The Organization

MDA is a voluntary health agency founded in 1950 by adults with neuromuscular diseases and parents of children with these disorders. A fundraising organization recognized by the American Medical Association "for significant and lasting contributions to the health and welfare of humanity," MDA is working to defeat muscle-wasting diseases through programs of worldwide research, comprehensive services, professional and public health education, and advocacy.

Clinics

At facilities in MDA’s nationwide network of clinics, individuals receive diagnostic and follow-up care from specialists in muscle disease. In conjunction with this medical care, MDA — through some 145 chapters in the United States and Puerto Rico — provides many other direct services, including assistance with the purchase and repair of wheelchairs, leg braces and communication devices, as well as support groups and summer camps for youngsters.

Research

MDA supports more research on muscle-wasting diseases than any other private-sector organization in the world. MDA-funded scientists are at the forefront of cell-based therapy research and testing potential treatments for several neuromuscular disorders.

Education

MDA conducts far-reaching educational programs for the public and medical professionals, including producing and distributing a wide variety of print and audiovisual materials, and maintaining three Web sites.
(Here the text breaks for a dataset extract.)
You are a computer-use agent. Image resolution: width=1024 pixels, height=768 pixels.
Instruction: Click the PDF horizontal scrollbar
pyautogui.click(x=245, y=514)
To increase knowledge of neuromuscular disease among medical professionals, MDA sponsors scientific symposia and other professional meetings.

Advocacy

MDA's advocacy efforts are committed to making life better for people with muscular dystrophy and related muscle diseases by providing representation in matters of public policy and research advancement, nationally and internationally; and facilitating active involvement in these areas by the people it serves.

Funding

MDA’s programs are funded almost entirely by the voluntary contributions of concerned individuals and cooperating organizations.